Somewhere below are a line with "Given: Close the http.example.com tab" and a later line with "Task: Click the language list scrollbar". Output exactly those lines and all lines between them.

(Extracted records Opens)

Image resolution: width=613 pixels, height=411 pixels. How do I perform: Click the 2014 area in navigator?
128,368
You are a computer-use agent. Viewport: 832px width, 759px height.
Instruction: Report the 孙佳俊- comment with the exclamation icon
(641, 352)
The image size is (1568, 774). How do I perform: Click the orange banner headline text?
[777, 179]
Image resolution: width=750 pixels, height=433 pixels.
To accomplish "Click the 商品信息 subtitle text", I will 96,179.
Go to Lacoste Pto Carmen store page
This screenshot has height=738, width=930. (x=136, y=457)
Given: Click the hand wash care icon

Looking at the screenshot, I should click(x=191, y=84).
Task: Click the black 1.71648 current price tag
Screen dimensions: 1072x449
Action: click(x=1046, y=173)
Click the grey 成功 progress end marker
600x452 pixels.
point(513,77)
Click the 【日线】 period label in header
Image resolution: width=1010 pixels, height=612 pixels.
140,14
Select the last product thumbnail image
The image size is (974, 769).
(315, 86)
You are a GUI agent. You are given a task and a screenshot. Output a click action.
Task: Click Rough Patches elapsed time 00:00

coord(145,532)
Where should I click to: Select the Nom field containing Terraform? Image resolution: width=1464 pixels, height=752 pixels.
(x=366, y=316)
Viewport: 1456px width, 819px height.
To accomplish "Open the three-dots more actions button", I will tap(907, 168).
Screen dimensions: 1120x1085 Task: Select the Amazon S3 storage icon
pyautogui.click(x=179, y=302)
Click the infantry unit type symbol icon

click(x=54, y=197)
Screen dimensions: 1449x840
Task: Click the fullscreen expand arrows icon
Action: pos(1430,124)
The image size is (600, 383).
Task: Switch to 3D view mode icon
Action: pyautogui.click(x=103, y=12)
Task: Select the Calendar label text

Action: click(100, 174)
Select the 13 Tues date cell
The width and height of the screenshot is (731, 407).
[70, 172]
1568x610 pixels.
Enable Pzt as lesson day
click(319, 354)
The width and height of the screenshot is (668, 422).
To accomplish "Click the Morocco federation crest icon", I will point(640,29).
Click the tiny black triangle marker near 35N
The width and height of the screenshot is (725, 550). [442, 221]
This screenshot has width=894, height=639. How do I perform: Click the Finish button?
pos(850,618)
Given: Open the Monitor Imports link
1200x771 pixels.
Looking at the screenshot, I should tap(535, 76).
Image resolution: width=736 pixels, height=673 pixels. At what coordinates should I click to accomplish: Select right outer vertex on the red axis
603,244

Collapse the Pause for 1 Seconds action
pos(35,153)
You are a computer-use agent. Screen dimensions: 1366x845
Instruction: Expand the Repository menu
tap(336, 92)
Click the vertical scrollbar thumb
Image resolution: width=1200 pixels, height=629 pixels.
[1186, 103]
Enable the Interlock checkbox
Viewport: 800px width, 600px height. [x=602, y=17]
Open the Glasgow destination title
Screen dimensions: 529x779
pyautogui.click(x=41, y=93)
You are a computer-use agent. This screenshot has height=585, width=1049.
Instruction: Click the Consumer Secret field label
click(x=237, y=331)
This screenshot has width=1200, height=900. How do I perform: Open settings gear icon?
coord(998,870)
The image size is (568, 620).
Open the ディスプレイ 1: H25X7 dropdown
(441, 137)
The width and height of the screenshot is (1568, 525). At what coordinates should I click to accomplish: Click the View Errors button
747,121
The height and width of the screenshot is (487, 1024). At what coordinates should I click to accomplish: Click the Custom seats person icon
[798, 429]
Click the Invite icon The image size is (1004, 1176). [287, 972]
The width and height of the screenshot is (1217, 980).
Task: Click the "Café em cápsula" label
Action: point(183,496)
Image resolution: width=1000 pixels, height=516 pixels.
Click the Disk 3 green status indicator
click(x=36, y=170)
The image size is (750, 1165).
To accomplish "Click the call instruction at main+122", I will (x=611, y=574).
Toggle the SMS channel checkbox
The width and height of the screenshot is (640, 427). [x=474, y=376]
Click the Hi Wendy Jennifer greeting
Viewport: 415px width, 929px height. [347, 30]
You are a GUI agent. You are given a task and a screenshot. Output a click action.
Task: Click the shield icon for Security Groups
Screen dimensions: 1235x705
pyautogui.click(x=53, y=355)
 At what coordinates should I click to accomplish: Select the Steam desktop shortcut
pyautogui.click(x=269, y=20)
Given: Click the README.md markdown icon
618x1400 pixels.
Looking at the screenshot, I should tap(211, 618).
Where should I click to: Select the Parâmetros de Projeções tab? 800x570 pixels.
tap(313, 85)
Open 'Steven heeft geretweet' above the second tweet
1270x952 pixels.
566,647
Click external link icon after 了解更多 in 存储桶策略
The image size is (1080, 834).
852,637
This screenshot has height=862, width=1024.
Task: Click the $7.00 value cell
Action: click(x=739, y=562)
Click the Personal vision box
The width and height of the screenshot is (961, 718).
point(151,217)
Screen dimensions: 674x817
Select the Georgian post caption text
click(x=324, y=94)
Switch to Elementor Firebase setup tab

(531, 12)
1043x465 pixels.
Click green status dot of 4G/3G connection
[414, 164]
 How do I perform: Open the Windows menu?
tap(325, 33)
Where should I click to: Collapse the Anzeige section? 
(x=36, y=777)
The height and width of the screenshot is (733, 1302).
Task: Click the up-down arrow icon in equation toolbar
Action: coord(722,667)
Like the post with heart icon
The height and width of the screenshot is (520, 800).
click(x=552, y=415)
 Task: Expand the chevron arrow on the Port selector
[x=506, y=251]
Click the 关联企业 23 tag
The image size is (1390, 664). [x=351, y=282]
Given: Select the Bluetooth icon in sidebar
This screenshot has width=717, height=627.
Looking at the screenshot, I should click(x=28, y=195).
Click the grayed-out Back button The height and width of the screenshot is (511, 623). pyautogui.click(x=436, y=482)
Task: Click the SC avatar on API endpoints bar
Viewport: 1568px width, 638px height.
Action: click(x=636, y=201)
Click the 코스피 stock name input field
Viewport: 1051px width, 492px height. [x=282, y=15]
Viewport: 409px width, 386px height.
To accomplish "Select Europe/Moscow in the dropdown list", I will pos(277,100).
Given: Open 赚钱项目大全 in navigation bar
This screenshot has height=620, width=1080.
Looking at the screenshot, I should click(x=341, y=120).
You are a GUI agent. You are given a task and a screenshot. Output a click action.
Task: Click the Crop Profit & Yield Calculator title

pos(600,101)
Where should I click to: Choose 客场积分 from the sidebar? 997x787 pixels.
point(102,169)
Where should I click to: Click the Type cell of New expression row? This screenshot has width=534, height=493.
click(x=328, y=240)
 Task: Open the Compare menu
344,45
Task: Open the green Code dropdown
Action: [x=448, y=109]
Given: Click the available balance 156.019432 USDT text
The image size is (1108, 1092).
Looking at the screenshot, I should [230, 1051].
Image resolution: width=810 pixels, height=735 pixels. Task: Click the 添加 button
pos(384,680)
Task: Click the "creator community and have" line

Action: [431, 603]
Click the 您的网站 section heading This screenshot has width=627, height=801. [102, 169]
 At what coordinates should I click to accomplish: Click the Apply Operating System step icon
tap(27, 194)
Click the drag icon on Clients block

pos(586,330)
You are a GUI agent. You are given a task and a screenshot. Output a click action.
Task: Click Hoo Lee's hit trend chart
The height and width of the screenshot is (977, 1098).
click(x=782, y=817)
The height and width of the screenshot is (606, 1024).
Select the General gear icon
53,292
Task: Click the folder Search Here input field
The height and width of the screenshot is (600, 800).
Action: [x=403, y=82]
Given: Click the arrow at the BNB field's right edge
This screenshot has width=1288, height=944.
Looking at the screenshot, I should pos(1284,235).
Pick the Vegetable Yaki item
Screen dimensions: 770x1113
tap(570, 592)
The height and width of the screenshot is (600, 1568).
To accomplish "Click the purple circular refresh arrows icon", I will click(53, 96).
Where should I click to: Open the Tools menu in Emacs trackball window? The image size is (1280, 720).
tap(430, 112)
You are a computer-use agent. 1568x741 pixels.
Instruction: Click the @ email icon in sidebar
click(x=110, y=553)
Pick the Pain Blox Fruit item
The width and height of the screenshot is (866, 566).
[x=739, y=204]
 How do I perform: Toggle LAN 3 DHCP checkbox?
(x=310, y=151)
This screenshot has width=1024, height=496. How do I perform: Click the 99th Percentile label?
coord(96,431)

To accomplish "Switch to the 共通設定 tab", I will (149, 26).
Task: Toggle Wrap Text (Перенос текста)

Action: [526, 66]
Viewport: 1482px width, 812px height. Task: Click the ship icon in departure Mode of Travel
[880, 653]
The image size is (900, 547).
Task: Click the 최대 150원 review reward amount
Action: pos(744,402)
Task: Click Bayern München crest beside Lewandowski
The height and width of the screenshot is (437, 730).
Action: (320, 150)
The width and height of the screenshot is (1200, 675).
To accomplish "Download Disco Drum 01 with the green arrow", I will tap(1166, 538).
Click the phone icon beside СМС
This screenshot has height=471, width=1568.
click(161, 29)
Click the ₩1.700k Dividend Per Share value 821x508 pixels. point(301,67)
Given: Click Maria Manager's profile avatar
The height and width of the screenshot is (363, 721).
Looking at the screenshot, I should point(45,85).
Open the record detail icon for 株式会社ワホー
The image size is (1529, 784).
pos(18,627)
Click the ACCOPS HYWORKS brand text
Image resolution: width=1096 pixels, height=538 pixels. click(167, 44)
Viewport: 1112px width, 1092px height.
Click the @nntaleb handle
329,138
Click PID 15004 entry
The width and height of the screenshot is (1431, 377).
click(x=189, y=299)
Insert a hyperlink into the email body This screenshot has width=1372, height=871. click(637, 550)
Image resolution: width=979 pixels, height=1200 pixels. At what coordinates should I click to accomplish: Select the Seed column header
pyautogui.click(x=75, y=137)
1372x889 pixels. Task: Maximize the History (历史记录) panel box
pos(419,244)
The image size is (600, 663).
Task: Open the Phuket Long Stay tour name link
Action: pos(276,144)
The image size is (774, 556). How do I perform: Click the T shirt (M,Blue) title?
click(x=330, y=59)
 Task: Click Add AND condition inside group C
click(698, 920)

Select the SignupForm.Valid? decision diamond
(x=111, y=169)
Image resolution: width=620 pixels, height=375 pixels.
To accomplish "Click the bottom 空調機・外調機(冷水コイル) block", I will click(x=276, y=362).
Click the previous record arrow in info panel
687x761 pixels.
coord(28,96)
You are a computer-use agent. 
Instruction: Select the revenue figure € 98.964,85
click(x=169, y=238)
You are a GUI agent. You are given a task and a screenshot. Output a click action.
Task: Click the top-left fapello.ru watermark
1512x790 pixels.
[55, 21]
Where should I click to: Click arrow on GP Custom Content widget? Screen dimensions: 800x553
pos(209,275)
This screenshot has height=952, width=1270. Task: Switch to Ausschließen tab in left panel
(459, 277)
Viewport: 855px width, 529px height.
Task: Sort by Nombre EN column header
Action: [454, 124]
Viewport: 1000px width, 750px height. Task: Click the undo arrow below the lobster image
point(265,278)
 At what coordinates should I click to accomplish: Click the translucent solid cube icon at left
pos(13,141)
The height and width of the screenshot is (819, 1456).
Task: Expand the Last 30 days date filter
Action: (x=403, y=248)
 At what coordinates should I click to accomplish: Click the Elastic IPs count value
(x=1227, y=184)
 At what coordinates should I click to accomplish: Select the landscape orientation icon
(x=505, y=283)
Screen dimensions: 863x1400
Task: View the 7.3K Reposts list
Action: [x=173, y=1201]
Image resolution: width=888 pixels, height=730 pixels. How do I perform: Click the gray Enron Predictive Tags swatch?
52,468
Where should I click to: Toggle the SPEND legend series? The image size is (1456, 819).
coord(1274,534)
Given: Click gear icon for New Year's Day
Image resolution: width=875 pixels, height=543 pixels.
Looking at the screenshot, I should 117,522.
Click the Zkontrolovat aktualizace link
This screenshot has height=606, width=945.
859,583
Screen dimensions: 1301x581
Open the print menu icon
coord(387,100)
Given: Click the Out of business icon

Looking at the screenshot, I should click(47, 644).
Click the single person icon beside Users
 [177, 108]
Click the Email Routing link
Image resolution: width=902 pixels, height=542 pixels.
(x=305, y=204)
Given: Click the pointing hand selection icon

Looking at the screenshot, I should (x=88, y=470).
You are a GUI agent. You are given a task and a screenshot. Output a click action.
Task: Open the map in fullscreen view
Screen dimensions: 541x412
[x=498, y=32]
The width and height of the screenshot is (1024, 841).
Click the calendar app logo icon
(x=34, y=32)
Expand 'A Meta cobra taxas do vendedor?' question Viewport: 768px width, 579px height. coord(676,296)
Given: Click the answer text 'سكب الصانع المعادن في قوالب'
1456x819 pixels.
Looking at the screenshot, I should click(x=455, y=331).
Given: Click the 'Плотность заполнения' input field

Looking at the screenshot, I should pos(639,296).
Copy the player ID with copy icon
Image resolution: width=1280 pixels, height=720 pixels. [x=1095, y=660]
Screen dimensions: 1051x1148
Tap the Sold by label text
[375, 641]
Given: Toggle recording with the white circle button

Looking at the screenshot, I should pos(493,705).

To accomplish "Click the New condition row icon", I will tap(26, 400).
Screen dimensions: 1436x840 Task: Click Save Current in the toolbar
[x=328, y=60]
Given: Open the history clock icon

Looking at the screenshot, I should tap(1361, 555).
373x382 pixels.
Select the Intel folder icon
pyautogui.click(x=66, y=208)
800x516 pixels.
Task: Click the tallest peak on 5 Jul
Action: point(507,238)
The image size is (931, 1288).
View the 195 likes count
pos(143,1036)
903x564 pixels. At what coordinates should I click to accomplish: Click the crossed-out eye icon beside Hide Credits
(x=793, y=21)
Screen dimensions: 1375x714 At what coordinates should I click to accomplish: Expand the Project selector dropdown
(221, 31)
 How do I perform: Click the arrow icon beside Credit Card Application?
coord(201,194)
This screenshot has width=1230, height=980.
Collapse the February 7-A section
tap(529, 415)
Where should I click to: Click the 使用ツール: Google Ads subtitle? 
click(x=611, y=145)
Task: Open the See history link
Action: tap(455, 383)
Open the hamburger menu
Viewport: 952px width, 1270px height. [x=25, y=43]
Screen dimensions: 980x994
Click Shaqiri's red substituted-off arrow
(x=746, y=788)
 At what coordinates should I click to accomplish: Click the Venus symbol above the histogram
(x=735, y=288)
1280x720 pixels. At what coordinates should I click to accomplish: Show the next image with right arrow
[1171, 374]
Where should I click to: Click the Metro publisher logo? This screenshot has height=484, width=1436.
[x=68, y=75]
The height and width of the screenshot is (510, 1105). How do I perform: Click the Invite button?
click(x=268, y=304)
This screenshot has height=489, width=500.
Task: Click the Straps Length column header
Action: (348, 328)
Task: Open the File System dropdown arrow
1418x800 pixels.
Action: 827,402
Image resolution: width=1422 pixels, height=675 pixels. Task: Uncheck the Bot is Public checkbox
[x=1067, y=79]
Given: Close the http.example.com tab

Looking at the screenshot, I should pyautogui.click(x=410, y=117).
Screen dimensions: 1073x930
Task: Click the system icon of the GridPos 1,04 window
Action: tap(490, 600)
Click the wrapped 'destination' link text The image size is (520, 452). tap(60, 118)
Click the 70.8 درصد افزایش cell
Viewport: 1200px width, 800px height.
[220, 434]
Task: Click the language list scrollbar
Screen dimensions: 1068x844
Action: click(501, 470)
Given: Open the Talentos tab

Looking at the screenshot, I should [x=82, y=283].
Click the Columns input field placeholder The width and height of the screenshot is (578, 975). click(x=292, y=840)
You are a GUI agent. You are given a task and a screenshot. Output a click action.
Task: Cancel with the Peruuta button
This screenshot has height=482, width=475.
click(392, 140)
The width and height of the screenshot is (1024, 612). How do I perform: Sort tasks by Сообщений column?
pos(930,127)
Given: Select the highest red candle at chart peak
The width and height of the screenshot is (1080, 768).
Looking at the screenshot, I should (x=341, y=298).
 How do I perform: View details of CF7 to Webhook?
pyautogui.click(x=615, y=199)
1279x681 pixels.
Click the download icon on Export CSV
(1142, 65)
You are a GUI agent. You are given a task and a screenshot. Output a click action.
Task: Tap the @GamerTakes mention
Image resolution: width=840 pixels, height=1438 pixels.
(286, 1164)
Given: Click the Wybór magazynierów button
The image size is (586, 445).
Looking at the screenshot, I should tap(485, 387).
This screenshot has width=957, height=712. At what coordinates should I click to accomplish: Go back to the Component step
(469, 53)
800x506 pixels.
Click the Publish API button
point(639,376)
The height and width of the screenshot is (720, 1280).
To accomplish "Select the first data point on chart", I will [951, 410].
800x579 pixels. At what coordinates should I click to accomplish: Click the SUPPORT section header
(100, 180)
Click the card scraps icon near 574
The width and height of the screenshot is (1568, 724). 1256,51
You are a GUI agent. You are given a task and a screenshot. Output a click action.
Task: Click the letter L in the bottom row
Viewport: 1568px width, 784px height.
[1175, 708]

(Extracted records Closes)

Expected output:
Given: Close the http.example.com tab

Looking at the screenshot, I should pyautogui.click(x=410, y=117).
Screen dimensions: 1073x930
Task: Click the system icon of the GridPos 1,04 window
Action: tap(490, 600)
Click the wrapped 'destination' link text The image size is (520, 452). tap(60, 118)
Click the 70.8 درصد افزایش cell
Viewport: 1200px width, 800px height.
[220, 434]
Task: Click the language list scrollbar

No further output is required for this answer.